Maximizing the reliability and flow capacity of pipelines and riser pipes on offshore facilities is essential to deepwater production. However, current industry models do not accurately predict such issues as wax deposition, cool-down time, depressurization liquid hold-up and hydrate slurry transport. ConocoPhillips is working to improve these predictions by using enhanced simulations and actual field data collected from our offshore Gulf of Mexico and Alaska assets. We believe that better modeling can help reduce our pipeline and riser capital costs by enabling use of smaller pipes and longer subsea tiebacks that will reach additional reserves, while improving operability through the optimization of pipeline cleaning (pigging) schedules and operating procedures.
Managed Pressure Drilling (MPD)
During drilling operations, the weight of the mud used in the well is carefully balanced against the pressures encountered deep below the surface. The mud must be heavy enough to safely maintain control but not so heavy that it drains away into the rock. Two MPD procedures are routinely utilized – the constant bottom hole pressure method and the pressurized mud cap drilling method. The first precisely manages the narrow drilling window between pore pressure and fracture gradient, while the second mitigates the loss of fluids to the formation. In 2011, ConocoPhillips participated in a multi-well consortium of six operators that used a combination of both while drilling a wildcat deepwater well in Indonesia. Utilizing these techniques together provided extra margins of operational safety and environmental protection in this new area. We plan to use this enabling technology in drilling other deepwater exploration wells around the world.
To help improve drilling safety, ConocoPhillips is working with an oilfield service company to create a new down-hole tool called an in-line casing packer.
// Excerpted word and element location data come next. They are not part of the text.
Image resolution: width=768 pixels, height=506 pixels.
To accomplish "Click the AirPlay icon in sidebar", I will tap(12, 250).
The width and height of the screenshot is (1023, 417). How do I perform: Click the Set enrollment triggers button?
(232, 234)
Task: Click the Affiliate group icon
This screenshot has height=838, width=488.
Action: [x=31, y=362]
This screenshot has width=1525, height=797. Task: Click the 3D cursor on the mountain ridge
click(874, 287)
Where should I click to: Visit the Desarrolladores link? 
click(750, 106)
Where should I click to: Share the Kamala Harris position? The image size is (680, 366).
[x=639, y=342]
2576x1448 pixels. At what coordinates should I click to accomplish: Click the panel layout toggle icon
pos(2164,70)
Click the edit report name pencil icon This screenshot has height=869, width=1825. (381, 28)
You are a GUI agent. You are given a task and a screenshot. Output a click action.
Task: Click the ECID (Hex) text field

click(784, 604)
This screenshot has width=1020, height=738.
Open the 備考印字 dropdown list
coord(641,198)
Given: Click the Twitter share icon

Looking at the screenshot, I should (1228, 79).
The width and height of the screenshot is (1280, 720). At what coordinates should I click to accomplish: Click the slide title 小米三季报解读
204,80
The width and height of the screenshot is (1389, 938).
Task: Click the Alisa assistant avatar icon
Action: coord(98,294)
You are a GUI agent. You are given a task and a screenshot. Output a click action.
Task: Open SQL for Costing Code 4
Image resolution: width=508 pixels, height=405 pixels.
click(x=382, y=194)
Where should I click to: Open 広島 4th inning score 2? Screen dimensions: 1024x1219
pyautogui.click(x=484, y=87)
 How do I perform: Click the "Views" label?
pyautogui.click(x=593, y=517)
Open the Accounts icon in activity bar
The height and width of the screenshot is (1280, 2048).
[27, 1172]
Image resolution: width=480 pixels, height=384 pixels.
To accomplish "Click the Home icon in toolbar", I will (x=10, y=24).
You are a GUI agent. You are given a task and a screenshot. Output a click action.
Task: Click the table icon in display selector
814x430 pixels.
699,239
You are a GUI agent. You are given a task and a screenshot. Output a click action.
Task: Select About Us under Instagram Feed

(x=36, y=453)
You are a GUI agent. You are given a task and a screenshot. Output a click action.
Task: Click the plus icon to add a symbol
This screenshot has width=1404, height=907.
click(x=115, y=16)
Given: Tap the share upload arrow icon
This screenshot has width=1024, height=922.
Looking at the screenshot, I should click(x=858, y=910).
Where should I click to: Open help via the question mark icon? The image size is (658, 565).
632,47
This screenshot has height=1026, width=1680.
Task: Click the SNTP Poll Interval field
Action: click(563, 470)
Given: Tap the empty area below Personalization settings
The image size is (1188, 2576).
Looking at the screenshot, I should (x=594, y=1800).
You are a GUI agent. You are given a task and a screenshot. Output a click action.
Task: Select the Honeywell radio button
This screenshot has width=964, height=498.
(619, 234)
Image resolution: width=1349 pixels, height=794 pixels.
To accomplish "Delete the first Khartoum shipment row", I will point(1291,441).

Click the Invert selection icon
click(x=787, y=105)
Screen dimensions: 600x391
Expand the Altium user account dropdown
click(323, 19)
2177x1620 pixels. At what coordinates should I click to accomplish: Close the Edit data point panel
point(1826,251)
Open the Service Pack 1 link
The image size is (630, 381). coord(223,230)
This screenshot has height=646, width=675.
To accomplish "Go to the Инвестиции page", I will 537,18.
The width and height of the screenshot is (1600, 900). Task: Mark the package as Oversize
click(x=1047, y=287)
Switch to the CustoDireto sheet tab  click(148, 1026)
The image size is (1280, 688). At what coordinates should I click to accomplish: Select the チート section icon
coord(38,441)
This device would provide a mechanical seal in the annulus of a well casing during the vital cementing process, thus eliminating a potential leak path that exists before new cement has had time to fully harden. This will help to eliminate the potential for hydrocarbon migration and thus ensure a well’s mechanical integrity.
ConocoPhillips is committed to promoting environmental stewardship throughout our global operations. In 2011, research and development in sustainability technologies led to breakthroughs in the environmental and alternative energy areas, including carbon dioxide capture, air emissions modeling, and cleanup of organic and metal contaminants from wastewater. Novel methods to produce hydrogen with a lower carbon footprint were studied, and new materials that vastly improve the performance of solid oxide fuel cells and organic photovoltaics were developed.
|The Global Water Sustainability Center in Qatar.|
ConocoPhillips has established a Global Water Sustainability Center in Qatar. The center researches and develops water solutions primarily for the petroleum and petrochemical sectors and will also focus on municipal and agricultural solutions. It has been designated as ConocoPhillips’ worldwide center of excellence for water-related technologies, disseminating findings to the company’s global operations, as well as to local government and industry partners.